Islamabad: Six soldiers and a policeman were killed when unidentified gunmen attacked an army camp early Monday near the town of Gujrat, around 150km southeast of the Pakistani capital, the military said.
Five security personnel were also injured and moved to a military hospital, said a statement issued by the military’s inter-services public relations department.
The camp was established recently on the bank of river Chenab near Gujrat to find the body of the pilot of an army helicopter that crashed in the river in May.
Rahman Malek, supervising the interior ministry as senior adviser to the prime minister, said the cowardly attack will not weaken “our resolve to fight terrorism”.
Media reports said the assailants managed to escape on motorcycles after launching the attack from bridge over the river.
The attack took place hours after a vehicular procession of supporters of a religious parties’ grouping called Defence of Pakistan Council, which is protesting against resumption of Nato supplies to Afghanistan through Pakistan, had left Gujrat after an overnight stop there en route to Islamabad from Lahore, capital of Punjab province.
No one immediately claimed responsibility for the attack, which security sources linked to local Taliban insurgents in the northwest along the Afghan border and underground extremist groups in other parts of the country allied to them.
Meanwhile, Pakistani authorities deployed paramilitary forces in Islamabad and shopkeepers shut early as thousands of supporters of an Islamist group converged on the capital to protest the decision to reopen Nato supply routes.
The rally by about 8,000 members of the Difah-e-Pakistan Council, or Defence of Pakistan Council, a movement of parties with links to the Taliban and other extremist groups, began yesterday in the eastern city of Lahore. Protesters plan to demonstrate in front of parliament later today after completing the 300-kilometre journey, according to the Associated Press.
“The opening of Nato supply routes is a violation of parliament resolutions,” Maulana Sami-ul Haq, a senior leader of the council, said in a speech in Lahore yesterday that was broadcast by television channels. “This long march will free our nation from rulers who are just serving US interests.”

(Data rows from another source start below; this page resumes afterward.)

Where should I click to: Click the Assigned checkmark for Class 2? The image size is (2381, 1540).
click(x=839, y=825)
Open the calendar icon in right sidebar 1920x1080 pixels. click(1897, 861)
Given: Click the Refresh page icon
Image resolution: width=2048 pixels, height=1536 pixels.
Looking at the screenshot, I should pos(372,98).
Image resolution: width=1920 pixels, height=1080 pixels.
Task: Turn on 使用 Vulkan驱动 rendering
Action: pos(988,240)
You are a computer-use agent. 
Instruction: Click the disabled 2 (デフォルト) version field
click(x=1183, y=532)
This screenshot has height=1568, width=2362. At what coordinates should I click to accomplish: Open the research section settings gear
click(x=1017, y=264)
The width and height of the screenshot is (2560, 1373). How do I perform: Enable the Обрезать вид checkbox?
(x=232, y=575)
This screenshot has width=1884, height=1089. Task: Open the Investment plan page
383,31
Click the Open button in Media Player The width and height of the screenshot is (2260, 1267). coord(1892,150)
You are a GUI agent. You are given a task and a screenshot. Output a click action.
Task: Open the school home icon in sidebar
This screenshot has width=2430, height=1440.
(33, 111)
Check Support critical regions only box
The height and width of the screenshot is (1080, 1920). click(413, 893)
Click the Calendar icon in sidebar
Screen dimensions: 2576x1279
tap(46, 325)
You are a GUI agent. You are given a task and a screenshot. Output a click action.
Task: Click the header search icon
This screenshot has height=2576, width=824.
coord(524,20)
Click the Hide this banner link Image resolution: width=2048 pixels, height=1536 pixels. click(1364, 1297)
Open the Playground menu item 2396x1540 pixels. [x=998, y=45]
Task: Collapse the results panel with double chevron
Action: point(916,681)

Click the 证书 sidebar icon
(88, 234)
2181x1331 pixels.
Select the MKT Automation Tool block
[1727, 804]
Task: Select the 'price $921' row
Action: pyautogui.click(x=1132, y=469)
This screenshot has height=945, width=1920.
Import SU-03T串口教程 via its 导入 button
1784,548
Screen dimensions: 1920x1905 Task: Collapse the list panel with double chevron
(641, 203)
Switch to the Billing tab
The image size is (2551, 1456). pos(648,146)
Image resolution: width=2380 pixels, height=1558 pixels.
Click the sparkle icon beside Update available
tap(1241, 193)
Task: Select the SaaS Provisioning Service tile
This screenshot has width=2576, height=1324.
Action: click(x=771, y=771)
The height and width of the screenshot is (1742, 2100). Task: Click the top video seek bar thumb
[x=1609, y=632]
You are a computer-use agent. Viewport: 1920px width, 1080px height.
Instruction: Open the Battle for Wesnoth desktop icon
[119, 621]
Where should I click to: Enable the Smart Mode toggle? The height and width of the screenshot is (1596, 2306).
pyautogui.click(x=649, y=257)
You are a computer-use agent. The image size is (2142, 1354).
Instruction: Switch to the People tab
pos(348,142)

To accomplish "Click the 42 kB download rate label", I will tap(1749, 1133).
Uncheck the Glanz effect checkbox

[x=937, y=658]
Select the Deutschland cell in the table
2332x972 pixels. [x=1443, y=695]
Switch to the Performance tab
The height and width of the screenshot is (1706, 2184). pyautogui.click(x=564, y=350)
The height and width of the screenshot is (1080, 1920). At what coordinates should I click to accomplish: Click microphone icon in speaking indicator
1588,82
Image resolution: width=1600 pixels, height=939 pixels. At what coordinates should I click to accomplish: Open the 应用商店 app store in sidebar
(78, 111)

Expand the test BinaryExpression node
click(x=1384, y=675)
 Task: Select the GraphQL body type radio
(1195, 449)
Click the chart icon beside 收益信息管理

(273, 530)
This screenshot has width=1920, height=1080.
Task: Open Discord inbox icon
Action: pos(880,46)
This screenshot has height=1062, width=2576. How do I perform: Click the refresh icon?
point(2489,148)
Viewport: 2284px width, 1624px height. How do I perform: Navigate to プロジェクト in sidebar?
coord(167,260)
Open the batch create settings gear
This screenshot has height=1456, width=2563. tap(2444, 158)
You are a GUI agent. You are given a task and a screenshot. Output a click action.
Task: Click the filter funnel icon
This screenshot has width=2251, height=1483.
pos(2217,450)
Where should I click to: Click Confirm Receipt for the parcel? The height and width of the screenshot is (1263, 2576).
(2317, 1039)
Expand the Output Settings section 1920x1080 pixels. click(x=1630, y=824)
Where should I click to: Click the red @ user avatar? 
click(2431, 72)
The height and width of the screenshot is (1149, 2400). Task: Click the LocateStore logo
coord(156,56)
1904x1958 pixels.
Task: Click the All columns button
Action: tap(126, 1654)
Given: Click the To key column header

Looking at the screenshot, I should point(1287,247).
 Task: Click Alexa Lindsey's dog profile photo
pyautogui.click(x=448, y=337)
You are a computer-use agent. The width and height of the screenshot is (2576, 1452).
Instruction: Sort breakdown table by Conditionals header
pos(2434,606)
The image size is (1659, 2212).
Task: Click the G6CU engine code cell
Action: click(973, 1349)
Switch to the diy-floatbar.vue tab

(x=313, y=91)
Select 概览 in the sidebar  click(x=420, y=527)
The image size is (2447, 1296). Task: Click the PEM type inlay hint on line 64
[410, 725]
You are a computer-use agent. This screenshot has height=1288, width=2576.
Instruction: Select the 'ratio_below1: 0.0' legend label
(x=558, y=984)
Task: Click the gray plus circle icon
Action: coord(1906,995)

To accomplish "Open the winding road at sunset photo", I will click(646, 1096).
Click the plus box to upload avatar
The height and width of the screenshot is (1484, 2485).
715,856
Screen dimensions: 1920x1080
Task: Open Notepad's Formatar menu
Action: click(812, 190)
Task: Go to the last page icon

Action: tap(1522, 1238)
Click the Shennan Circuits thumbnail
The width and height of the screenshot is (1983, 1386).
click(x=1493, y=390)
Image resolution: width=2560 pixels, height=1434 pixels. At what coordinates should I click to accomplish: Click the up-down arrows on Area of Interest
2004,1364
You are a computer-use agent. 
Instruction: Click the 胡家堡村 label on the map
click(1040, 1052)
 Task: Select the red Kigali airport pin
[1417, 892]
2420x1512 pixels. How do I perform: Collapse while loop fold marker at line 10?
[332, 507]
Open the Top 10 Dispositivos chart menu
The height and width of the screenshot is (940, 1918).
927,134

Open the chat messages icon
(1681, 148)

Trucks carrying supplies for US-led forces fighting in neighbouring Afghanistan began crossing the border from Pakistan last week after a seven-month blockade. The routes were reopened after US Secretary of State Hillary Clinton apologised for the killing of 24 Pakistani soldiers in a November border strike by American helicopters.
Relations between the US and Pakistan have been battered by a series of disputes as the Obama administration plans its exit from the 11-year war in neighbouring Afghanistan. Pakistan’s parliament called for a halt to missile attacks by US unmanned drone aircraft as it debated future ties with the government in Washington. The US has demanded Pakistan stop guerrillas based on its soil from attacking international coalition troops across the frontier.
Police and paramilitary forces have been deployed in Islamabad to provide security, state-run Associated Press of Pakistan cited Rehman Malik, a senior adviser to the Interior Ministry, as saying. Barbed-wire barriers were installed on main roads leading to the parliament.
Other council leaders include Hafiz Saeed, founder of the banned Lashkar-e-Taiba militant group which India blames for plotting the 2008 raid on Mumbai, Hamid Gul, a retired Pakistani intelligence chief with a long history of supporting militants, and Syed Munawar Hasan, leader of Pakistan’s most powerful Islamist party, the Jamaat-e-Islami.
The closing of the Pakistani supply routes forced the US and Nato to send material and equipment into Afghanistan from the north, through Central Asia, at an added cost that Defence Secretary Leon Panetta has estimated at about $100 million (Dh367 million) a month.